> _EXCERPTED DATA_
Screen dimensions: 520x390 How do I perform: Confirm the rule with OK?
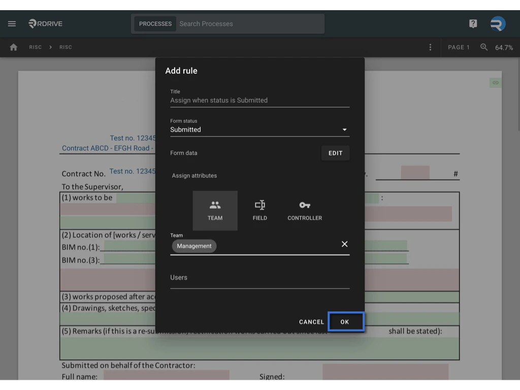click(346, 321)
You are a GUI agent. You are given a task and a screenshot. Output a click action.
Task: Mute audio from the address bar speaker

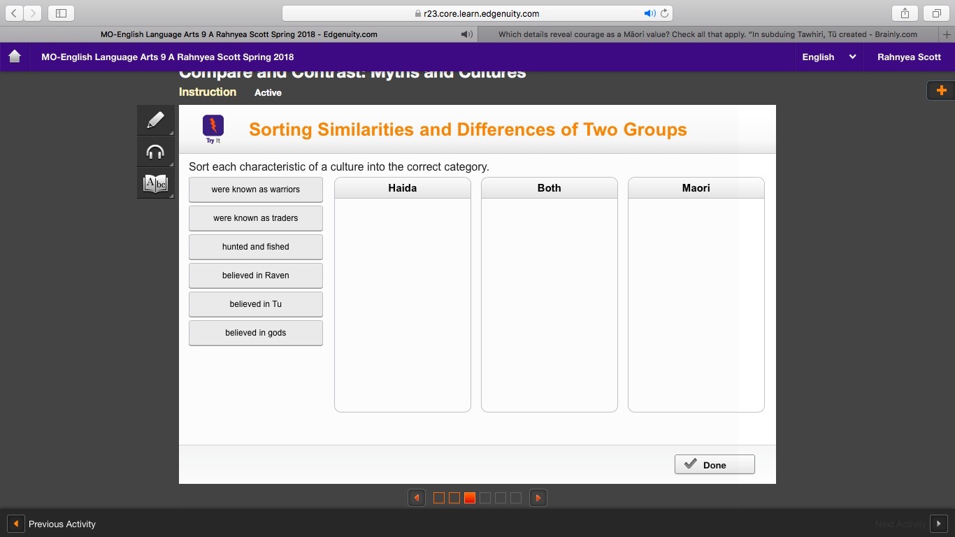(x=649, y=13)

> _PROBLEM STATEMENT_
Transcribe the entries above verbatim, excluding any image.

> _RESULT_
Screen dimensions: 520x390 How do I perform: Confirm the rule with OK?
click(346, 321)
You are a GUI agent. You are given a task and a screenshot. Output a click action.
Task: Mute audio from the address bar speaker

(x=649, y=13)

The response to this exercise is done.